Collected data entries:
+ + + + +

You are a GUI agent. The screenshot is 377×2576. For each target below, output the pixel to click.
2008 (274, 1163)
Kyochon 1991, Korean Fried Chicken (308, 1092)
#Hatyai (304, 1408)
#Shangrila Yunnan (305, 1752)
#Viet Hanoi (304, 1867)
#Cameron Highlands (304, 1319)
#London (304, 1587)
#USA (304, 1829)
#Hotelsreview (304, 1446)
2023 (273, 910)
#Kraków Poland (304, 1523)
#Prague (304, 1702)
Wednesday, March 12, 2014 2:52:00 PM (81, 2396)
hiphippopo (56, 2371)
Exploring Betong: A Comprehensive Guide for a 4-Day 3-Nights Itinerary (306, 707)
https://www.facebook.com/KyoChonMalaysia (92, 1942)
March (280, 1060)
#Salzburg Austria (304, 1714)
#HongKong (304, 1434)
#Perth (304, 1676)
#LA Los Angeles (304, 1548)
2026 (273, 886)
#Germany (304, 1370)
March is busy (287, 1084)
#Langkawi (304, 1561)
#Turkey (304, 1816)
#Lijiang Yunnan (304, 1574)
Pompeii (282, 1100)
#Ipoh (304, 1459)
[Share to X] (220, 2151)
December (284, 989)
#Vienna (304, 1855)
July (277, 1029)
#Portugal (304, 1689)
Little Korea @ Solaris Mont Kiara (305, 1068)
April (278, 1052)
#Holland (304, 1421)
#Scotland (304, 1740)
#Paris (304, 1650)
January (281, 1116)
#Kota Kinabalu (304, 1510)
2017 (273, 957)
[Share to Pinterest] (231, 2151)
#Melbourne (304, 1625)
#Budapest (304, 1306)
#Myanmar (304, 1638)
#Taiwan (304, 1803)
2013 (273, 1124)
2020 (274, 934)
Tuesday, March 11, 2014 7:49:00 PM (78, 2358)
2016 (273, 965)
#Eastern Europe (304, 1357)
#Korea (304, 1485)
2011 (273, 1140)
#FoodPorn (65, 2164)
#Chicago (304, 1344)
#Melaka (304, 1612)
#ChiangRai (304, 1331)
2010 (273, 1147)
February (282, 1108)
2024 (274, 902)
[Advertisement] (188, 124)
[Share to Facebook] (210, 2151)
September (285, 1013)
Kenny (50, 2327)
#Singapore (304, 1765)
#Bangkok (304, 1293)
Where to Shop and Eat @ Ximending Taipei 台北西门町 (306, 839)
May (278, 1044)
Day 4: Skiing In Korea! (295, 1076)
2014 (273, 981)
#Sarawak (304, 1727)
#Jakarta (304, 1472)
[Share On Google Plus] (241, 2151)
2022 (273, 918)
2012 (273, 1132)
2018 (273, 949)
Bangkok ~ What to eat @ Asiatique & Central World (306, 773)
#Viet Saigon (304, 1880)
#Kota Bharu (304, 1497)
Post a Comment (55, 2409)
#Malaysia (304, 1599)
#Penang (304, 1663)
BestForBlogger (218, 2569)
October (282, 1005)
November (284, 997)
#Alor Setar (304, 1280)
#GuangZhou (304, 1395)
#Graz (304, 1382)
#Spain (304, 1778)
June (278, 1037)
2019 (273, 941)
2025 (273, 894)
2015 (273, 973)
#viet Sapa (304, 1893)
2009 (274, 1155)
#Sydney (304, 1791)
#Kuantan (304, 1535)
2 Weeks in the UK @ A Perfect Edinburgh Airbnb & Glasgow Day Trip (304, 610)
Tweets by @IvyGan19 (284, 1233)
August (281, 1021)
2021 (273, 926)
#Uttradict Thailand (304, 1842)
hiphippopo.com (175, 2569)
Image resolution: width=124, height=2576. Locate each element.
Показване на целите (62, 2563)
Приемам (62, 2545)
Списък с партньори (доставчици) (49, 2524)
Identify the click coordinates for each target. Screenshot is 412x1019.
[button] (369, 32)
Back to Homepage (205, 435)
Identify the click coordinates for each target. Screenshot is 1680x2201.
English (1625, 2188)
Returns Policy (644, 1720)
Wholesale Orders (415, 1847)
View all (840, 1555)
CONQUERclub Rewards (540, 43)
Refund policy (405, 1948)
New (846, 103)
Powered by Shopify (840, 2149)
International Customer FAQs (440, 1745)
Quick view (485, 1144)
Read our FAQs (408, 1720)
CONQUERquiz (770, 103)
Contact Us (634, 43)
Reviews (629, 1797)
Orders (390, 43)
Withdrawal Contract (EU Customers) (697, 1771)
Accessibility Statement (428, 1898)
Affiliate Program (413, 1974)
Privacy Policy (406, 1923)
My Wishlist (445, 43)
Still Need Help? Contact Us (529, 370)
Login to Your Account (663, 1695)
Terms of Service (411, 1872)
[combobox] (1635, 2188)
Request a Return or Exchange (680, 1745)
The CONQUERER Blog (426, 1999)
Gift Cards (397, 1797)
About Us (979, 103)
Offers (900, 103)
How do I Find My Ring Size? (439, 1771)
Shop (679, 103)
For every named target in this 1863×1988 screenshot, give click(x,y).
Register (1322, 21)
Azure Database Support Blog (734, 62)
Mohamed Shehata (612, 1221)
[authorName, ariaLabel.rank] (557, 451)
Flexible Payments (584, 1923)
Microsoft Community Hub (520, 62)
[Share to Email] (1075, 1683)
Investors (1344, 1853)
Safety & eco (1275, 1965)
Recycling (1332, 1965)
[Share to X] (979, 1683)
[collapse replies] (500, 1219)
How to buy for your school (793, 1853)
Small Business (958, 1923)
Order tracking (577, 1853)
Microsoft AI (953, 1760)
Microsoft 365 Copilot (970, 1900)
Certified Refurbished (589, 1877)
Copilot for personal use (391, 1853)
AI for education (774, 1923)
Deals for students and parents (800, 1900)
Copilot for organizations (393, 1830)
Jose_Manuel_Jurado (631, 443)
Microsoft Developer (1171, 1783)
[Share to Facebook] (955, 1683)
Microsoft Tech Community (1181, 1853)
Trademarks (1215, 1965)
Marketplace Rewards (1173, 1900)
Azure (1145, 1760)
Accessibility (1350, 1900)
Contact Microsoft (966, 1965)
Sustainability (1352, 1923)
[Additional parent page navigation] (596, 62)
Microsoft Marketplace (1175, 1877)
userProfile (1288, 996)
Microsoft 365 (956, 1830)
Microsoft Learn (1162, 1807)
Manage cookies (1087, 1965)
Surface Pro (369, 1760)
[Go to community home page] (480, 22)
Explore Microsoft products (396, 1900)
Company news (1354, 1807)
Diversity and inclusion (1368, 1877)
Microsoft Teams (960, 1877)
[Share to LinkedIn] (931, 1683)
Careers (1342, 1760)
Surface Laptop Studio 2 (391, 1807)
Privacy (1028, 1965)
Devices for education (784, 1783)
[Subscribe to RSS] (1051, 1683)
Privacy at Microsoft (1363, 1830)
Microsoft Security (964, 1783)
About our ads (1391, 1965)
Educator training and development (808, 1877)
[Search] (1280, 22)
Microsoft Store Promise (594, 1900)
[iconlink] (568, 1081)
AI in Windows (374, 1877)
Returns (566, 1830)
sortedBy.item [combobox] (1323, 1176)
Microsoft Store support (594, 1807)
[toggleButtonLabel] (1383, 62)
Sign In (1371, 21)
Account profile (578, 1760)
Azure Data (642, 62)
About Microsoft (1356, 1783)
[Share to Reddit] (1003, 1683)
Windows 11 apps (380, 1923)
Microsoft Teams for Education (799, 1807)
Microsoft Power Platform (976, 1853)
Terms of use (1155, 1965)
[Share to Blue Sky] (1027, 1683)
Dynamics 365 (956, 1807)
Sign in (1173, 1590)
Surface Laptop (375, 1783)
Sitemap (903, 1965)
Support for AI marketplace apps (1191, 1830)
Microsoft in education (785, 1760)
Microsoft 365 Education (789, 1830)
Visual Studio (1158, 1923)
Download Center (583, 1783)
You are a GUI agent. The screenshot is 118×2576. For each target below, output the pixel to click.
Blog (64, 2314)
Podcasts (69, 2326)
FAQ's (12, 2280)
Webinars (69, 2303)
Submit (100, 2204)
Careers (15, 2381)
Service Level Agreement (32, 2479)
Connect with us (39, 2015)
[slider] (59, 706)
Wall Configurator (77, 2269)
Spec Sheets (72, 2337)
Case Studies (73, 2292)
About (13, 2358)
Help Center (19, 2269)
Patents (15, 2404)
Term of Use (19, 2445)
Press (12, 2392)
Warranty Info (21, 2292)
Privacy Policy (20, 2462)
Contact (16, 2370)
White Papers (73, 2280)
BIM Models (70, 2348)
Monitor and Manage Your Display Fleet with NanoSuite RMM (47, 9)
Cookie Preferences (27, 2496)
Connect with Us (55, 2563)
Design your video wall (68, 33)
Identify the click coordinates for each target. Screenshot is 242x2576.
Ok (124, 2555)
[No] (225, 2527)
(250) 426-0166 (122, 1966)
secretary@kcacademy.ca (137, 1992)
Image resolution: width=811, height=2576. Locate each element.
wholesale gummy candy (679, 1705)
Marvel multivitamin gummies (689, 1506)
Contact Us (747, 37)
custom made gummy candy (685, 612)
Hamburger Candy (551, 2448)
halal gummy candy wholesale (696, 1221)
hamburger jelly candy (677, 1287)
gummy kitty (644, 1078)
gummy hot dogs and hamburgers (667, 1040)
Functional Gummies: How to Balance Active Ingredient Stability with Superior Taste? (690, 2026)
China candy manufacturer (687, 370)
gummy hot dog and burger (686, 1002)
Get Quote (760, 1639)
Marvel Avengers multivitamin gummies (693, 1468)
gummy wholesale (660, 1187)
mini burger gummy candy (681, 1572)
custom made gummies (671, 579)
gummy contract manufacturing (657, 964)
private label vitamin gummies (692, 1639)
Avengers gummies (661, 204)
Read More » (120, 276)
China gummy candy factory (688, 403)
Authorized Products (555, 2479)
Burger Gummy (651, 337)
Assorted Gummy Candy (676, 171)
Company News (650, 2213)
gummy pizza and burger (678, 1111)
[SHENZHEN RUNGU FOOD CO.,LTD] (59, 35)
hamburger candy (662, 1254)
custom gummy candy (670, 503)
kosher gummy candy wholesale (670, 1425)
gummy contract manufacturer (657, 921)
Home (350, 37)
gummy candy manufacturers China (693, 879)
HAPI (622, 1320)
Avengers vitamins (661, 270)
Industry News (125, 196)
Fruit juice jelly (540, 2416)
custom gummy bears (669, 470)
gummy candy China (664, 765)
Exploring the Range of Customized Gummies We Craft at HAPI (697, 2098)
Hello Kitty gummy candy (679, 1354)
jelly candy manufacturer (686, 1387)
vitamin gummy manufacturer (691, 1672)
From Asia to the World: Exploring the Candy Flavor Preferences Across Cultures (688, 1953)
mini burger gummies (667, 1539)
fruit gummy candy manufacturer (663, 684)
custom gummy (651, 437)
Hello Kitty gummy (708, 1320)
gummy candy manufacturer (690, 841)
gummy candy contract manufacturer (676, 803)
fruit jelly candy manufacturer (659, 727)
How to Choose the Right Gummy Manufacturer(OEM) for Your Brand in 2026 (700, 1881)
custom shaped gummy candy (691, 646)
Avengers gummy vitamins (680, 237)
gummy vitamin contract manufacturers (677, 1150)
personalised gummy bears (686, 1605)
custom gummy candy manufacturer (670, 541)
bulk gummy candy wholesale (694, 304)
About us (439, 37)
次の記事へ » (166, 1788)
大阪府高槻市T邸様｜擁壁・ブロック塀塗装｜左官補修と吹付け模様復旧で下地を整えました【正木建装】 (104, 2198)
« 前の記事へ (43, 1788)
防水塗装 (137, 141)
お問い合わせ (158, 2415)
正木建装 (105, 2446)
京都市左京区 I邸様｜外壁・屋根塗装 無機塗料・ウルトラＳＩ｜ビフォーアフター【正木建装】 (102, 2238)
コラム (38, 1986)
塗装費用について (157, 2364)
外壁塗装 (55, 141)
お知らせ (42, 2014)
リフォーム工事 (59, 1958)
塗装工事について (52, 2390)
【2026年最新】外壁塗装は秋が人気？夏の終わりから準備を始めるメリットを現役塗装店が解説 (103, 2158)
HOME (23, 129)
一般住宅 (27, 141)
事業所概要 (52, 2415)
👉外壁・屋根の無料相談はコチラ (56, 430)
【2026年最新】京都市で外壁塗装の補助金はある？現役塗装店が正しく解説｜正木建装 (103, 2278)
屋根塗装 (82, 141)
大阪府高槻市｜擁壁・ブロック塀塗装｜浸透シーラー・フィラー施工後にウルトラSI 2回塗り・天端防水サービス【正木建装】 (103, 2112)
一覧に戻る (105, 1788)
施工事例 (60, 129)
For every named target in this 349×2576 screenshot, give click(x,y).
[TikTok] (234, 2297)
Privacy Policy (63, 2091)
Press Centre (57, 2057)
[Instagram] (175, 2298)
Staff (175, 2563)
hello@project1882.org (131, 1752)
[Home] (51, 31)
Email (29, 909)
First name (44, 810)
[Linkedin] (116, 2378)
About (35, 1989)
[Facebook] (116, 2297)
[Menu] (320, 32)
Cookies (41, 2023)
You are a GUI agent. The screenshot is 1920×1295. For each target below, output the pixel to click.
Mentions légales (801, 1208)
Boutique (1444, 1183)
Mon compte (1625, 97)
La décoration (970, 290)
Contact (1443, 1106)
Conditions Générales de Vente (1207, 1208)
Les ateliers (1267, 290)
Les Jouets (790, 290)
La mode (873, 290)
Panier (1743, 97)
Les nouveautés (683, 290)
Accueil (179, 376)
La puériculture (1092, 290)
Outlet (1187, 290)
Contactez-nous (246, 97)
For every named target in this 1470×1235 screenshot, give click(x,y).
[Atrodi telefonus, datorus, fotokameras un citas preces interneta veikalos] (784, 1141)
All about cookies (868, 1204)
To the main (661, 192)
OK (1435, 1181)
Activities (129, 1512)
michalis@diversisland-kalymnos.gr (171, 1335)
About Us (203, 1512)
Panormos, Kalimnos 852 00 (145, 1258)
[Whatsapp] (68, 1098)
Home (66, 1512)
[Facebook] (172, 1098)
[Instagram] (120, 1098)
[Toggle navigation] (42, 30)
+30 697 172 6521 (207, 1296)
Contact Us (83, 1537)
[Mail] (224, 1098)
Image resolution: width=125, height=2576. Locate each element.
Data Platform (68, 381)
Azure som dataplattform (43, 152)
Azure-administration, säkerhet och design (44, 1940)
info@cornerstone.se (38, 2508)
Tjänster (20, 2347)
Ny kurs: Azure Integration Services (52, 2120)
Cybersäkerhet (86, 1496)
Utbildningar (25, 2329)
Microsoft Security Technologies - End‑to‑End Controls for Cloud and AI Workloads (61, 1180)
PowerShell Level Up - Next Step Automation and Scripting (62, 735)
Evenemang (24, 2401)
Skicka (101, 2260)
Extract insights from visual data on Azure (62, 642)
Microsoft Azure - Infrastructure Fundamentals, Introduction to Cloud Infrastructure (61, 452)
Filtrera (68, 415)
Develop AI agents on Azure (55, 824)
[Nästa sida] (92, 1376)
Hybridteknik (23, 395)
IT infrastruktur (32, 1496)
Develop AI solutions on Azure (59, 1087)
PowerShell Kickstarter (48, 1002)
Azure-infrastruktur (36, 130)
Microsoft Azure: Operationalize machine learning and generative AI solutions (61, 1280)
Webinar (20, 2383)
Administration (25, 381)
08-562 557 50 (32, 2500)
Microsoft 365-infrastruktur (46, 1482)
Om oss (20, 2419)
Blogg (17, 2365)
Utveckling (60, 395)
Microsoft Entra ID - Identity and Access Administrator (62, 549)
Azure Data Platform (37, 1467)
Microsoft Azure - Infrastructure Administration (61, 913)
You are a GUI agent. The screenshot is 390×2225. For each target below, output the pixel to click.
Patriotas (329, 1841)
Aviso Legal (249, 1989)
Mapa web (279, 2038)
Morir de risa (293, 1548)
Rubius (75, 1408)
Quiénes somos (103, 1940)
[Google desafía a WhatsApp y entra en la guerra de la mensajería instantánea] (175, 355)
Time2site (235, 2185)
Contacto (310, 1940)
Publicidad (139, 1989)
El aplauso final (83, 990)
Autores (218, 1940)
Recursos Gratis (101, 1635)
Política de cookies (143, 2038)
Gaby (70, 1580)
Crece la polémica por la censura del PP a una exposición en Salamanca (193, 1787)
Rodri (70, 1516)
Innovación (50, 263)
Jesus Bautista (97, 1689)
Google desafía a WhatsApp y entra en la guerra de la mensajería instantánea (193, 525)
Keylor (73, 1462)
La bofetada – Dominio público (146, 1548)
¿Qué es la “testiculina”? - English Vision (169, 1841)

+ + + + +

• **Task details**
Search the data above for "Marvel" and copy every line where it turns up.

• **Task solution**
Marvel multivitamin gummies (689, 1506)
Marvel Avengers multivitamin gummies (693, 1468)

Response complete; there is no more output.